Cerca de 20 minutos depois, Guaranho retornou, dessa vez sozinho. Marcelo Arruda e sua esposa, Pâmela, mostraram seus distintivos, de guarda municipal e policial civil, respectivamente, e suas armas funcionais. Guaranho disparou dois tiros em Arruda, que revidou com disparos.

Em suas redes sociais, o agente penal exibe apoio constante a Bolsonaro. No Twitter, se define como “policial penal federal, conservador e cristão”, cita o presidente e defende armas como método de defesa. A última publicação compartilhada por Guaranho é do expresidente da Fundação Palmares, Sérgio Camargo, associando o PT a criminosos.

Há fotos com o deputado federal Eduardo Bolsonaro (PLSP), filho do presidente da República, em estande de tiros, e com produtos em homenagem ao pai. Ele costuma interagir com perfis alinhados ao bolsonarismo, como comentaristas políticos, influenciadores e autoridades federais e replicou manifestações de bolsonaristas contra adversários.

Pacificar o país

Pré-candidatos da terceira via apontaram a polarização política extremada como o combustível para a violência.
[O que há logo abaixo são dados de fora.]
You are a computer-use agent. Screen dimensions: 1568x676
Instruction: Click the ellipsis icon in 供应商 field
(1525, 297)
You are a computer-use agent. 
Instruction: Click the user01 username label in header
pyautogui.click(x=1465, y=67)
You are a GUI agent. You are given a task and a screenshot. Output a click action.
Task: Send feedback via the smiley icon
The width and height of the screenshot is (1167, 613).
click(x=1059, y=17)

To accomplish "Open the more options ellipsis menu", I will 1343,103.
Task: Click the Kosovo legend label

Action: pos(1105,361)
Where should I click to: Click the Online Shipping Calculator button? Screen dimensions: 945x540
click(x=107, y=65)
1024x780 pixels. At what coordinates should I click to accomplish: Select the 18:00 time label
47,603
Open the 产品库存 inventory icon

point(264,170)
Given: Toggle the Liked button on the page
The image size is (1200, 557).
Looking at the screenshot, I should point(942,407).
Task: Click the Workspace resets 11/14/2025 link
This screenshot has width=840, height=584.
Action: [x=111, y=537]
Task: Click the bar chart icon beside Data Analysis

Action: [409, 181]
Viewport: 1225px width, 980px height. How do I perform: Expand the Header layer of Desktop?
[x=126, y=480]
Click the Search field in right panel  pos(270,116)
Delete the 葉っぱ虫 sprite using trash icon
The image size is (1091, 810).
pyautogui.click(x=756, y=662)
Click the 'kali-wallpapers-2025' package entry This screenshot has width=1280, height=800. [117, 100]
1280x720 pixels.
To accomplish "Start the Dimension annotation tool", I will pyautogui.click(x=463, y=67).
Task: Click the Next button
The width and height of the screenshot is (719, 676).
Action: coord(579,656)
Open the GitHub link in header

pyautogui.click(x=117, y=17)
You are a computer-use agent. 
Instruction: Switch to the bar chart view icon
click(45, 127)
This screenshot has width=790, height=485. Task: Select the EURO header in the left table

O ex-ministro Ciro Gomes (PDT) destacou a necessidade de se conter o ódio político para evitar “que tenhamos uma tragédia de proporções gigantescas”. A senadora Simone Tebet (MDB-MS) escreveu que “adversário não é inimigo” e que o assassinato de Arruda deve soar alerta para não se admitir mais “demonstrações de intolerância, ódio e violência”.

Em nota, o ex-presidente Michel Temer (MDB) afirmou a necessidade de se pacificar o país e pediu “que os líderes deem o exemplo e moderem o discurso para evitarmos uma tragédia maior”.

Já o ministro do Supremo Tribunal Federal (STF) Alexandre de Moraes, que será presidente do Tribunal Superior Eleitoral (TSE) nas eleições, enfatizou que a intolerância e o ódio são contrários à democracia e ao desenvolvimento do Brasil. E que “o respeito à livre escolha de cada um dos mais de 150 milhões de eleitores é sagrado e deve ser defendido por todas as autoridades no âmbito dos Três Poderes”.

O presidente do Senado, Rodrigo Pacheco (PSD-MG), publicou que o caso “nos mostra, da pior forma possível, como é viver na barbárie”.